Frank Turner has proven himself to be somewhat of a divisive and contradictory figure over the past few years. Given his Eton background, many find the rebel punk-folk songs hard to swallow. His triumphant performance at the 2012 Olympics opening ceremony was followed by 2013's 'Tape Deck Heart', which seemed to lack the propulsive energy of his earlier work. Even for a break-up album, the self-deprecation and mostly dour atmosphere didn't sit well.
The folk troubadour's sixth studio release has been presented as his "defining statement" and it's true, the Wessex boy has delivered something truly wonderful. The polar opposite to 'Tape Deck Heart', 'Positive Songs For Negative People' is a joyous and gloriously defiant arena rock affair. Never before has Turner sounded so impassioned, so galvanised by the source material, exemplified no better than on the outrageously catchy 'Get Better'. The opening declaration: "I got me a shovel / And I'm digging a ditch / I'm going to fight for this four square feet of land / Like a mean old son of a bitch" has an air of Springsteen-like determination and resilience to it. The Boss' influence is felt elsewhere on the tremendous E Street rattle of 'The Next Storm', featuring a beautiful, cascading piano hook and a searing bridge.
'Mittens' is a foray into full on FM pop belter territory and it's a transition Turner makes exceedingly well. It's not something so unexpected though, 'Tape Deck Heart's 'The Way I Tend To Be' hinted at the eagerness to move in this direction. By contrast, the aptly named 'Out Of Breath' hinges on a fantastically ramshackle arrangement, only just surpassing the two minute mark. Lyrically, it's his most cohesive effort, but also his most repetitive and in places, his least potent. However, you do get the sense that for perhaps the first time, Turner's words are being driven by the music, whereas before, on 'Love, Ire And Song' and 'England Keep My Bones', it felt like the reverse was true. Just a theory. In truth, it's not much of complaint since everything else here is generally really good, 'Love Forty Down' and it's dodgy tennis metaphor aside.

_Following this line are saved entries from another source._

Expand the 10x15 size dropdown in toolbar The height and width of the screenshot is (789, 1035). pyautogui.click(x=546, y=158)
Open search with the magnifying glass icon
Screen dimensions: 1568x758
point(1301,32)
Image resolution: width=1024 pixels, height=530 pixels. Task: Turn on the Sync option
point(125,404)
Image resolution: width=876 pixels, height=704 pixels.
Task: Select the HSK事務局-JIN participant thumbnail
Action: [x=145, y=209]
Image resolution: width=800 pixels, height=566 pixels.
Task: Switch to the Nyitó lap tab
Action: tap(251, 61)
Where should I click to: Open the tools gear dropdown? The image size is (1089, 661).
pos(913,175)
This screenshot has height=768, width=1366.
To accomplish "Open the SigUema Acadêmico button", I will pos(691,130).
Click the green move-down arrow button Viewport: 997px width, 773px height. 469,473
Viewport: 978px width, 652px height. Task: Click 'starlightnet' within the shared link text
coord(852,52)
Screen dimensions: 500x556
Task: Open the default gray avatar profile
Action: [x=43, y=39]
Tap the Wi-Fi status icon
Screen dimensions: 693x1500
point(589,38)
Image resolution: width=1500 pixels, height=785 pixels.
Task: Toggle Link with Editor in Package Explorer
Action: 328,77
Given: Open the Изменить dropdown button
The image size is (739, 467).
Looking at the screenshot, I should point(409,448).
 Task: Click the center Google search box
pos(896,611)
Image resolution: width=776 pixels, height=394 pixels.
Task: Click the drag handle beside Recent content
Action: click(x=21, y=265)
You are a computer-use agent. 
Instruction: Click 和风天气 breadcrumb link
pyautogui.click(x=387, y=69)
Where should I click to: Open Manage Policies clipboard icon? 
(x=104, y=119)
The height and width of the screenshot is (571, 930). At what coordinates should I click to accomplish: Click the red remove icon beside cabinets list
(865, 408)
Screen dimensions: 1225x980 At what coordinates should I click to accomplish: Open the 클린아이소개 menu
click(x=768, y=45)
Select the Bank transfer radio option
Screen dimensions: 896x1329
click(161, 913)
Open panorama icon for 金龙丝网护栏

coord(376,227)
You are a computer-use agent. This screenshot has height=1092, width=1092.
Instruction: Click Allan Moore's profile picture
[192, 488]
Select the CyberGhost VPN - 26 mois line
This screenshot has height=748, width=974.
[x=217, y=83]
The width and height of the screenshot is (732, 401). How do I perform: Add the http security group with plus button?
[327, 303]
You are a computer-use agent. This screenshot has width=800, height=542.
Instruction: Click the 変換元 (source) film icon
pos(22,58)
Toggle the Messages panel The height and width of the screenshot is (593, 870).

On the rousing anthem 'Josephine', Turner brilliantly, compares himself to Napoelon and Beethoven, "I'm a defeated commander / I'm a half-deaf composer / I'm a strange name whispered in a dream". The record is also bookended by two exquisite acoustic laments, 'The Angel Islington' and live recording 'Song For Josh'. The latter is particularly affecting, a heart-wrenching dedication to a friend of Turner's who took his own life.
Despite the strength of the record as a whole, the highlight is still irrefutable. 'Silent Key' retells the tragic story of Christa McAuliffe, a victim of the 1986 Challenger Space Shuttle disaster, taking on the idea the astronaut survived the initial explosion and transmitted the message "I'm alive, I'm alive, I'm alive" during the time it took to fall to earth. The result is an uplifting and life affirming epic, awakened by a colossal punk riff before Turner speaks of McAuliffe's "last desperate communiqué". Then, about midway through, the band drops out and guest singer Esme Patterson contributes a mesmeric vocal: "The darkness up above led me on like unrequited love / While all the things I need were down here in the deep blue sea" which is set against a set of slightly discordant but understated, clean guitar arpeggios. It's enough to send shivers down the spine.
This feels like something of an exorcism for the Hampshire-born singer and backed here again by the excellent Sleeping Souls, it's the sound of a man on exhilarating form. It's a significant upgrade from the patchy 'Tape Deck Heart', focused and majestic in execution. "We could get better, because we're not dead yet" screams an emphatic Turner as the final notes of 'Get Better' ring out, and it's this grit and conviction that makes 'Positive Songs For Negative People' such a powerful listen.